_Text_.
◆ ◆ ◆ ◆ ◆
The authors trained a pair of Llama 3.2 3B models (one using standard LTR and one using FIM) with identical architectures, data, and compute. By systematically comparing verbatim memorization behavior on repeated Gutenberg corpora, they find that FIM spreads probability mass across more "partial reconstructions" (showing stronger short-span/overlap recall that grows approximately linearly with repetitions), whereas LTR excels at long-span, high-confidence continuations. Furthermore, FIM memorization remains heavily dependent on the prefix, with the suffix serving only as a secondary signal.

Background & Motivation¶

Background: It is a known issue that large models reproduce training data verbatim. From early canary exposure scores to subsequent real-world extraction attacks by Carlini et al., the community has quantified "memorization" across various dimensions: exact extraction, probabilistic extraction, book-level extraction, and membership inference. Fill-in-the-Middle (FIM), a pretraining objective that moves the target span after the prefix-suffix separated by sentinels, has been widely adopted by models like DeepSeek-v3, InCoder, StarCoder, and Code Llama to equip causal LMs with infilling capabilities.
◆ ◆ ◆ ◆ ◆
_Dataset excerpts_.
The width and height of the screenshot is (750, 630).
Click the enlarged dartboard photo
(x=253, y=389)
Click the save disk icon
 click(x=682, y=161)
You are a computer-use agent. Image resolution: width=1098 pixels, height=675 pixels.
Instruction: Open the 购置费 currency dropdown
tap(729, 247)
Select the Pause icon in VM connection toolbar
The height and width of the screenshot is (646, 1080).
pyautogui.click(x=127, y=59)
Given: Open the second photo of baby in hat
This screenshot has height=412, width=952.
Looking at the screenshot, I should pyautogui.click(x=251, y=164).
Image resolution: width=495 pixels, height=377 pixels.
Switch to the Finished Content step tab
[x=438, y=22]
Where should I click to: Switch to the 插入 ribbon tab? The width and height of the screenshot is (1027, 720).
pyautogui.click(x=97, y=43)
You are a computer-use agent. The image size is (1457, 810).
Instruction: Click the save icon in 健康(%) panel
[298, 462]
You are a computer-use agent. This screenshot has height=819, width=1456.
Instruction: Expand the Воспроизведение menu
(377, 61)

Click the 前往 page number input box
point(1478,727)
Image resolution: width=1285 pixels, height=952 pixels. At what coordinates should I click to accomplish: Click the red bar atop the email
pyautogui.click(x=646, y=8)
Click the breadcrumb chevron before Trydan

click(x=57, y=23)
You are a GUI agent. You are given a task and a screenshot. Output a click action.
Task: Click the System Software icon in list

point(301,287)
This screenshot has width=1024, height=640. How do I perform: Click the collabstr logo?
◆ ◆ ◆ ◆ ◆
_Goals_.
A. Repeat word for word the span of the text on Fill-in-the-Middle memorization that begins at the words "Background: It is" and stops after "with infilling capabilities.".
B. Reproduce the rows exactly, starting at the line that contains "You are a computer-use agent. The" and continuing through the last line of the rows.

_Worked solutions_.
A.
Background: It is a known issue that large models reproduce training data verbatim. From early canary exposure scores to subsequent real-world extraction attacks by Carlini et al., the community has quantified "memorization" across various dimensions: exact extraction, probabilistic extraction, book-level extraction, and membership inference. Fill-in-the-Middle (FIM), a pretraining objective that moves the target span after the prefix-suffix separated by sentinels, has been widely adopted by models like DeepSeek-v3, InCoder, StarCoder, and Code Llama to equip causal LMs with infilling capabilities.

B.
You are a computer-use agent. The image size is (1457, 810).
Instruction: Click the save icon in 健康(%) panel
[298, 462]
You are a computer-use agent. This screenshot has height=819, width=1456.
Instruction: Expand the Воспроизведение menu
(377, 61)

Click the 前往 page number input box
point(1478,727)
Image resolution: width=1285 pixels, height=952 pixels. At what coordinates should I click to accomplish: Click the red bar atop the email
pyautogui.click(x=646, y=8)
Click the breadcrumb chevron before Trydan

click(x=57, y=23)
You are a GUI agent. You are given a task and a screenshot. Output a click action.
Task: Click the System Software icon in list

point(301,287)
This screenshot has width=1024, height=640. How do I perform: Click the collabstr logo?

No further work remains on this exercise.